What you should do: Write out each entry, exactly the way it appears.

★ ★ ★ ★ ★

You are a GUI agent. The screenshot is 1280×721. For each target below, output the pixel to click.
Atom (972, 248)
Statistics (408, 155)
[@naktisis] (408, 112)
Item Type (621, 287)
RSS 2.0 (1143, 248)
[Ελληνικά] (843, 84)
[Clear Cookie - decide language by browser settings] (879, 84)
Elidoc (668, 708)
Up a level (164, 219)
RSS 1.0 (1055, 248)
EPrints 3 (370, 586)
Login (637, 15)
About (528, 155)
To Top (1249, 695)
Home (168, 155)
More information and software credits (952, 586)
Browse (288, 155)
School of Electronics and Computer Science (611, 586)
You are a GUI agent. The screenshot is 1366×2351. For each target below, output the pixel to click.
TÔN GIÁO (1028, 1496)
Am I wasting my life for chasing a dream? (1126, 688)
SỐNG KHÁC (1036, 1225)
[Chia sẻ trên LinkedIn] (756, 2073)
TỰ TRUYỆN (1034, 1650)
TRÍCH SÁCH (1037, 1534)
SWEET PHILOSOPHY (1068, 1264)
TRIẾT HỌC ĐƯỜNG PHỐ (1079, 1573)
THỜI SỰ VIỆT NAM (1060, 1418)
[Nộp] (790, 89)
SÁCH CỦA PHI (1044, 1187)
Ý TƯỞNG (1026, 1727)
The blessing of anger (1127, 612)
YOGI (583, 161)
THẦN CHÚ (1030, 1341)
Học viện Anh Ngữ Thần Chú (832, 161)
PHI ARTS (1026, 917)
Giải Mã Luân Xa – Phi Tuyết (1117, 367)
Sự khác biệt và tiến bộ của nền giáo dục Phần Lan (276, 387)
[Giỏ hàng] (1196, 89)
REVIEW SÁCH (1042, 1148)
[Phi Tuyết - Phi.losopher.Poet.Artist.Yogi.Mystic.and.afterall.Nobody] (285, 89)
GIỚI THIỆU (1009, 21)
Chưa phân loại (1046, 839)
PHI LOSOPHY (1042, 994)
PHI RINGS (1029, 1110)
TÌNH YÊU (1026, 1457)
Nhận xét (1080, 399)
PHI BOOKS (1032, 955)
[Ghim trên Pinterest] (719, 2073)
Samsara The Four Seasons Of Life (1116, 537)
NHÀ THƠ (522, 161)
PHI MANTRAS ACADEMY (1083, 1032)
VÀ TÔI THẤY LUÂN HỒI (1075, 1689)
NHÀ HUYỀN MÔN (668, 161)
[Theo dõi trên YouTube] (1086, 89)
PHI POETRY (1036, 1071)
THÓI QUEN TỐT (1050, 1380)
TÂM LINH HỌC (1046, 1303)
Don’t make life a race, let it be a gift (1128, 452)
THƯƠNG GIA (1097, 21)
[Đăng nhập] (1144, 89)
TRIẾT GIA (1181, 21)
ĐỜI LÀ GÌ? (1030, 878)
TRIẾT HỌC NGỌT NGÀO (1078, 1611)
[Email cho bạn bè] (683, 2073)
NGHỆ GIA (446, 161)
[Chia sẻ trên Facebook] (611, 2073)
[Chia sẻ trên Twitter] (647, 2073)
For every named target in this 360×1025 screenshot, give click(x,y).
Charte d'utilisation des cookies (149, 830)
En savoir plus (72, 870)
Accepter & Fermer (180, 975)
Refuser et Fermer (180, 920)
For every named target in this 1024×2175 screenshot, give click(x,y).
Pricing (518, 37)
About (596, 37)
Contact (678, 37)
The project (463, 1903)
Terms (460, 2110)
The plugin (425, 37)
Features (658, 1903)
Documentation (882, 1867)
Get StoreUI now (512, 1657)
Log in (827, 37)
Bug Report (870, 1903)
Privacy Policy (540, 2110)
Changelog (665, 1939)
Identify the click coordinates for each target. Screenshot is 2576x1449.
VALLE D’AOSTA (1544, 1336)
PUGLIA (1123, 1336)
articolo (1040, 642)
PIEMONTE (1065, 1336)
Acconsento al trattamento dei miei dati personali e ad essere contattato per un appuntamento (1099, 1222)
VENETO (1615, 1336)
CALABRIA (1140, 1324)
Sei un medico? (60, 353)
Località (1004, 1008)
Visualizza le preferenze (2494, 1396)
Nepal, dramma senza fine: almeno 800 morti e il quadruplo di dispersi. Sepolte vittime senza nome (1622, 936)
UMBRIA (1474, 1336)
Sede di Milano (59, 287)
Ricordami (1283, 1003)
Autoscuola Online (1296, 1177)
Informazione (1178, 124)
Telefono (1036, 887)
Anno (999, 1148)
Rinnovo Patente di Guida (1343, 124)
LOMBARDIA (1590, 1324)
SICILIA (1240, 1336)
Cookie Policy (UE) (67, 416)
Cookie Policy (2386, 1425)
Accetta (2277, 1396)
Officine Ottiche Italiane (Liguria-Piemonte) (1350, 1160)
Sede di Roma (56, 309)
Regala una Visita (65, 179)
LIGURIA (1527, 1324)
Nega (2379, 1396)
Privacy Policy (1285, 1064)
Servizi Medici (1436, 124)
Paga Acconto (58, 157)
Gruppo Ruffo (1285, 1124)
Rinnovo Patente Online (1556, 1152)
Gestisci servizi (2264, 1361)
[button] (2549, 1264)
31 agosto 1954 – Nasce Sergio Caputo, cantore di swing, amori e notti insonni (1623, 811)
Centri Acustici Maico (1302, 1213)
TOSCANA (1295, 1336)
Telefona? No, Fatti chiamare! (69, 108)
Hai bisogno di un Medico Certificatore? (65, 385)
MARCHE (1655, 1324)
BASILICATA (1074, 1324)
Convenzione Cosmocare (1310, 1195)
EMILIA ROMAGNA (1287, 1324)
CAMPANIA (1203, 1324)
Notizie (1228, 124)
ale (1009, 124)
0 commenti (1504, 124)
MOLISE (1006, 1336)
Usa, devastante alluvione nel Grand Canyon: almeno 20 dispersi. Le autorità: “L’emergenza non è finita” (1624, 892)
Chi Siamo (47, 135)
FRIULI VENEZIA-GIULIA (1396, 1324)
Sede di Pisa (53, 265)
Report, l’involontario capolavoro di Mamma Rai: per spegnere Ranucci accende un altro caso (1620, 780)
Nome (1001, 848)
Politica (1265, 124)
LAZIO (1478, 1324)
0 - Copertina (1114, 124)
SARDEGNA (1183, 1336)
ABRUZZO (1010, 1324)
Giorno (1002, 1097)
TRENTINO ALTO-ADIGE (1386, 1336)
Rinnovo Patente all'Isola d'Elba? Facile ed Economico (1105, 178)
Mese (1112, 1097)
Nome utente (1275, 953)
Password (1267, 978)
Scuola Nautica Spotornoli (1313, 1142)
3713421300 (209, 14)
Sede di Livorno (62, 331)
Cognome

★ ★ ★ ★ ★

Answer to this problem:
You are a GUI agent. The screenshot is 1280×721. For each target below, output the pixel to click.
Atom (972, 248)
Statistics (408, 155)
[@naktisis] (408, 112)
Item Type (621, 287)
RSS 2.0 (1143, 248)
[Ελληνικά] (843, 84)
[Clear Cookie - decide language by browser settings] (879, 84)
Elidoc (668, 708)
Up a level (164, 219)
RSS 1.0 (1055, 248)
EPrints 3 (370, 586)
Login (637, 15)
About (528, 155)
To Top (1249, 695)
Home (168, 155)
More information and software credits (952, 586)
Browse (288, 155)
School of Electronics and Computer Science (611, 586)
You are a GUI agent. The screenshot is 1366×2351. For each target below, output the pixel to click.
TÔN GIÁO (1028, 1496)
Am I wasting my life for chasing a dream? (1126, 688)
SỐNG KHÁC (1036, 1225)
[Chia sẻ trên LinkedIn] (756, 2073)
TỰ TRUYỆN (1034, 1650)
TRÍCH SÁCH (1037, 1534)
SWEET PHILOSOPHY (1068, 1264)
TRIẾT HỌC ĐƯỜNG PHỐ (1079, 1573)
THỜI SỰ VIỆT NAM (1060, 1418)
[Nộp] (790, 89)
SÁCH CỦA PHI (1044, 1187)
Ý TƯỞNG (1026, 1727)
The blessing of anger (1127, 612)
YOGI (583, 161)
THẦN CHÚ (1030, 1341)
Học viện Anh Ngữ Thần Chú (832, 161)
PHI ARTS (1026, 917)
Giải Mã Luân Xa – Phi Tuyết (1117, 367)
Sự khác biệt và tiến bộ của nền giáo dục Phần Lan (276, 387)
[Giỏ hàng] (1196, 89)
REVIEW SÁCH (1042, 1148)
[Phi Tuyết - Phi.losopher.Poet.Artist.Yogi.Mystic.and.afterall.Nobody] (285, 89)
GIỚI THIỆU (1009, 21)
Chưa phân loại (1046, 839)
PHI LOSOPHY (1042, 994)
PHI RINGS (1029, 1110)
TÌNH YÊU (1026, 1457)
Nhận xét (1080, 399)
PHI BOOKS (1032, 955)
[Ghim trên Pinterest] (719, 2073)
Samsara The Four Seasons Of Life (1116, 537)
NHÀ THƠ (522, 161)
PHI MANTRAS ACADEMY (1083, 1032)
VÀ TÔI THẤY LUÂN HỒI (1075, 1689)
NHÀ HUYỀN MÔN (668, 161)
[Theo dõi trên YouTube] (1086, 89)
PHI POETRY (1036, 1071)
THÓI QUEN TỐT (1050, 1380)
TÂM LINH HỌC (1046, 1303)
Don’t make life a race, let it be a gift (1128, 452)
THƯƠNG GIA (1097, 21)
[Đăng nhập] (1144, 89)
TRIẾT GIA (1181, 21)
ĐỜI LÀ GÌ? (1030, 878)
TRIẾT HỌC NGỌT NGÀO (1078, 1611)
[Email cho bạn bè] (683, 2073)
NGHỆ GIA (446, 161)
[Chia sẻ trên Facebook] (611, 2073)
[Chia sẻ trên Twitter] (647, 2073)
For every named target in this 360×1025 screenshot, give click(x,y).
Charte d'utilisation des cookies (149, 830)
En savoir plus (72, 870)
Accepter & Fermer (180, 975)
Refuser et Fermer (180, 920)
For every named target in this 1024×2175 screenshot, give click(x,y).
Pricing (518, 37)
About (596, 37)
Contact (678, 37)
The project (463, 1903)
Terms (460, 2110)
The plugin (425, 37)
Features (658, 1903)
Documentation (882, 1867)
Get StoreUI now (512, 1657)
Log in (827, 37)
Bug Report (870, 1903)
Privacy Policy (540, 2110)
Changelog (665, 1939)
Identify the click coordinates for each target. Screenshot is 2576x1449.
VALLE D’AOSTA (1544, 1336)
PUGLIA (1123, 1336)
articolo (1040, 642)
PIEMONTE (1065, 1336)
Acconsento al trattamento dei miei dati personali e ad essere contattato per un appuntamento (1099, 1222)
VENETO (1615, 1336)
CALABRIA (1140, 1324)
Sei un medico? (60, 353)
Località (1004, 1008)
Visualizza le preferenze (2494, 1396)
Nepal, dramma senza fine: almeno 800 morti e il quadruplo di dispersi. Sepolte vittime senza nome (1622, 936)
UMBRIA (1474, 1336)
Sede di Milano (59, 287)
Ricordami (1283, 1003)
Autoscuola Online (1296, 1177)
Informazione (1178, 124)
Telefono (1036, 887)
Anno (999, 1148)
Rinnovo Patente di Guida (1343, 124)
LOMBARDIA (1590, 1324)
SICILIA (1240, 1336)
Cookie Policy (UE) (67, 416)
Cookie Policy (2386, 1425)
Accetta (2277, 1396)
Officine Ottiche Italiane (Liguria-Piemonte) (1350, 1160)
Sede di Roma (56, 309)
Regala una Visita (65, 179)
LIGURIA (1527, 1324)
Nega (2379, 1396)
Privacy Policy (1285, 1064)
Servizi Medici (1436, 124)
Paga Acconto (58, 157)
Gruppo Ruffo (1285, 1124)
Rinnovo Patente Online (1556, 1152)
Gestisci servizi (2264, 1361)
[button] (2549, 1264)
31 agosto 1954 – Nasce Sergio Caputo, cantore di swing, amori e notti insonni (1623, 811)
Centri Acustici Maico (1302, 1213)
TOSCANA (1295, 1336)
Telefona? No, Fatti chiamare! (69, 108)
Hai bisogno di un Medico Certificatore? (65, 385)
MARCHE (1655, 1324)
BASILICATA (1074, 1324)
Convenzione Cosmocare (1310, 1195)
EMILIA ROMAGNA (1287, 1324)
CAMPANIA (1203, 1324)
Notizie (1228, 124)
ale (1009, 124)
0 commenti (1504, 124)
MOLISE (1006, 1336)
Usa, devastante alluvione nel Grand Canyon: almeno 20 dispersi. Le autorità: “L’emergenza non è finita” (1624, 892)
Chi Siamo (47, 135)
FRIULI VENEZIA-GIULIA (1396, 1324)
Sede di Pisa (53, 265)
Report, l’involontario capolavoro di Mamma Rai: per spegnere Ranucci accende un altro caso (1620, 780)
Nome (1001, 848)
Politica (1265, 124)
LAZIO (1478, 1324)
0 - Copertina (1114, 124)
SARDEGNA (1183, 1336)
ABRUZZO (1010, 1324)
Giorno (1002, 1097)
TRENTINO ALTO-ADIGE (1386, 1336)
Rinnovo Patente all'Isola d'Elba? Facile ed Economico (1105, 178)
Mese (1112, 1097)
Nome utente (1275, 953)
Password (1267, 978)
Scuola Nautica Spotornoli (1313, 1142)
3713421300 (209, 14)
Sede di Livorno (62, 331)
Cognome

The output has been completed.